CTL is computationally very intensive, phenotypes O(n2), both in terms of RAM use and CPU. Future work includes research into improving the CTL algorithm for large scale correlations and inference, including the use of GPU/supercomputing. In the context of GeneNetwork we are also working on adding exploratory interactive visualization (such as Cytoscape and D3 interactive graphics).

References

Arends, D, P Prins, R C Jansen, and K W Broman. 2010. “R/qtl: high-throughput multiple QTL mapping.” Bioinformatics (Oxford, England) 26 (23). Groningen Bioinformatics Centre, University of Groningen, Groningen, The Netherlands.: 2990–2. doi:10.1093/bioinformatics/btq565.

Arends, Danny. 2014. “High-Throughput Computational Methods and Software for Quantitative Trait Locus (Qtl) Mapping.” PhD thesis. http://hdl.handle.net/11370/29cf3cc5-6596-4d5a-a87c-490b31676a96.

Blair, R H, D J Kliebenstein, and G A Churchill. 2012. “What can causal networks tell us about metabolic pathways?” PLoS Computational Biology 8 (4): e1002458. doi:10.1371/journal.pcbi.1002458.

Brem, R B, G Yvert, R Clinton, and L Kruglyak. 2002. “Genetic dissection of transcriptional regulation in budding yeast.” Science (New York, N.y.) 296 (5568): 752–5. doi:10.1126/science.1069516.

Keurentjes, J J B, J Fu, R C H de Vos, A Lommen, R D Hall, R J Bino, L H W van der Plas, R C Jansen, D Vreugdenhil, and M Koornneef. 2006. “The genetics of plant metabolism.” Nature Genetics 38 (7): 842–9. doi:10.1038/ng1815.

Shannon, P, A Markiel, O Ozier, N S Baliga, J T Wang, D Ramage, N Amin, B Schwikowski, and T Ideker. 2003. “Cytoscape: a software environment for integrated models of biomolecular interaction networks.” Genome Research 13 (11): 2498–2504. doi:10.1101/gr.1239303.

Sloan, Zachary, Danny Arends, Karl W. Broman, Arthur Centeno, Nicholas Furlotte, Harm Nijveen, Lei Yan, Xiang Zhou, Robert W. Williams, and Pjotr Prins. 2016. “GeneNetwork: Framework for Web-Based Genetics.” JOSS 1 (2).

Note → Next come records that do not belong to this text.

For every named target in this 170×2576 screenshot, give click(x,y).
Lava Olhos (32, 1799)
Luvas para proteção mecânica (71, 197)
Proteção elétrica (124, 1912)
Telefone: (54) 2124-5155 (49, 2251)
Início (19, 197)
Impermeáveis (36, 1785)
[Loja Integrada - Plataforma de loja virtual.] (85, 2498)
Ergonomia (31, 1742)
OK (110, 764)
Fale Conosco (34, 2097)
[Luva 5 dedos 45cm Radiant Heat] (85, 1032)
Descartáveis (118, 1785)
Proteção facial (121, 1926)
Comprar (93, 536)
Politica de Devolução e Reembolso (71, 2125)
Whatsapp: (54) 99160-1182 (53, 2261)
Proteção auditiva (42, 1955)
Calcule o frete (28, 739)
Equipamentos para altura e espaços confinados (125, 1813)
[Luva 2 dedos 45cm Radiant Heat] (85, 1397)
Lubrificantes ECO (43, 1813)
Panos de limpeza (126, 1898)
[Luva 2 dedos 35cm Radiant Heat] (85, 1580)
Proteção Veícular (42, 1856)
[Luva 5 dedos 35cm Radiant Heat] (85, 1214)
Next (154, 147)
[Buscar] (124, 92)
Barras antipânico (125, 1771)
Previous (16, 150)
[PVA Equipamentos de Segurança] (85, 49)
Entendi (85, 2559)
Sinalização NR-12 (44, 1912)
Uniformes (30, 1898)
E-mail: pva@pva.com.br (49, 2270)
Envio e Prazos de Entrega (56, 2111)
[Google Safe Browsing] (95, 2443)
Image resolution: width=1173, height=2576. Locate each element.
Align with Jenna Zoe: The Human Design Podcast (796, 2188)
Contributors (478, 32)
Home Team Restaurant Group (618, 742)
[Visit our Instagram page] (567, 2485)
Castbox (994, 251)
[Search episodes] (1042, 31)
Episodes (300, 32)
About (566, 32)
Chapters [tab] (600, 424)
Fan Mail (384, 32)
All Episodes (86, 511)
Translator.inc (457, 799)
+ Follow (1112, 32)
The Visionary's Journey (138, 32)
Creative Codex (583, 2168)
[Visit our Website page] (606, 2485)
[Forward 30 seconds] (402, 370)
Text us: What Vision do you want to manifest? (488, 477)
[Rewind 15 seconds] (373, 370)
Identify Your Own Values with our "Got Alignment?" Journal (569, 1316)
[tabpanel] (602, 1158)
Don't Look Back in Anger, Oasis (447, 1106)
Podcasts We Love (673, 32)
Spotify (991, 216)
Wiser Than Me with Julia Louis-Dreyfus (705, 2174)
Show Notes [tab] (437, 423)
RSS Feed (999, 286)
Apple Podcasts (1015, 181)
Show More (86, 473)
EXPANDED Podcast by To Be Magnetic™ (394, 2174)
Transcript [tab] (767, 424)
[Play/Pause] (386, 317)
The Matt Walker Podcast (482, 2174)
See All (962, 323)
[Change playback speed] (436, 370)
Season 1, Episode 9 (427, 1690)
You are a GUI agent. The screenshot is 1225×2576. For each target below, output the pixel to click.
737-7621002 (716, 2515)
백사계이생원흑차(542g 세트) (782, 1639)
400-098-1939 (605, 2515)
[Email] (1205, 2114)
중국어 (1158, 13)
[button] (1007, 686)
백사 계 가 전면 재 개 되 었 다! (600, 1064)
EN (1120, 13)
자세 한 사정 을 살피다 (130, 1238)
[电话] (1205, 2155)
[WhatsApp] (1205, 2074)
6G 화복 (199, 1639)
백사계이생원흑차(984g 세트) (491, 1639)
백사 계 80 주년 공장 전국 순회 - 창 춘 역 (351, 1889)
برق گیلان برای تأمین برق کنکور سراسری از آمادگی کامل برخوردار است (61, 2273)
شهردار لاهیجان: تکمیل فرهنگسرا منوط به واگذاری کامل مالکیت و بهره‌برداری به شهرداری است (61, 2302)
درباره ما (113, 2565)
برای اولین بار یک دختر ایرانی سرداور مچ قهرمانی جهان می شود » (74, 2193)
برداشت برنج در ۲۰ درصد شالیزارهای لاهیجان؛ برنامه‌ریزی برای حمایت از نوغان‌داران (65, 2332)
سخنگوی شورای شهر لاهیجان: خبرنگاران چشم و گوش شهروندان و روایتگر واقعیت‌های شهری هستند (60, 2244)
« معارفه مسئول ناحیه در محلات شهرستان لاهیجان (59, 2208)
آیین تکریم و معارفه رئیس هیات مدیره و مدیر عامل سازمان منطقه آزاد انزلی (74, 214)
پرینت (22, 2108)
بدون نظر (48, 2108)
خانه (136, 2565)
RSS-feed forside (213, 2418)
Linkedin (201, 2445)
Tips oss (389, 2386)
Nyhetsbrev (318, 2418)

The Open Journal. doi:10.21105/joss.00025.

Team, RDC. 2005. “R: A language and environment for statistical computing.” R Foundation for Statistical Computing 1. http://r-project.kr/sites/default/files/2%EA%B0%95%EA%B0%95%EC%A2%8C%EC%86%8C%EA%B0%9C_%EC%8B%A0%EC%A2%85%ED%99%94.pdf.

Wang, K., M. Li, and H. Hakonarson. 2010. “Analysing biological pathways in genome-wide association studies.” Nat Rev Genet 11 (12): 843–54. doi:10.1038/nrg2884.